Parlerai-je maintenant des choses dont l’agriculture a besoin ? Je ne crois pas que le prix du fer dût baisser immédiatement beaucoup par une révision sérieuse du tarif ; la demande de fer est trop générale dans le monde, pour qu’une pareille baisse soit possible. Il n’en est pas moins vrai qu’une plus grande introduction de fer étranger, même sans agir sur le prix, donnerait des facilités nouvelles à toutes les industries qui s’en servent, préparerait pour un prochain avenir la production des fers indigènes à meilleur marché, et dans tous les cas préviendrait une hausse nouvelle.
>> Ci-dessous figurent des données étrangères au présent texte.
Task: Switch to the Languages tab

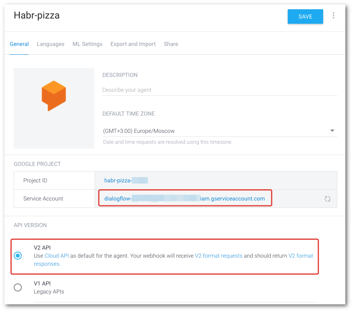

Il faut du fer pour produire du fer ; la plupart des causes qui en élèvent le prix en France tiennent à des frais de transport. Que les chemins de fer se fassent plus vite, que la houille, le bois, le mimerait le fer lui-même, circulent à moins de frais, et ce métal si utile, si nécessaire, sortira avec moins de peine du sol qui le produit ; il se répandra plus aisément sur toute la surface du territoire. Ce qui importe à l’agriculture, c’est le prix du fer au détail chez le maréchal de campagne. Même quand ce prix baisserait, elle n’en consommerait pas d’abord beaucoup plus, parce qu’elle est pauvre et ignorante ; mais peu à peu elle apprendrait à s’en servir, et si jamais un plus grand usage entrait dans ses habitudes, elle finirait par en employer des quantités énormes, car il n’y a pas d’agriculture perfectionnée sans une grande consommation de fer ; dans les fermes les mieux conduites, il en faut jusqu’à 20 kilogrammes par hectare et par an, ou dix fois plus qu’on n’en emploie en moyenne aujourd’hui.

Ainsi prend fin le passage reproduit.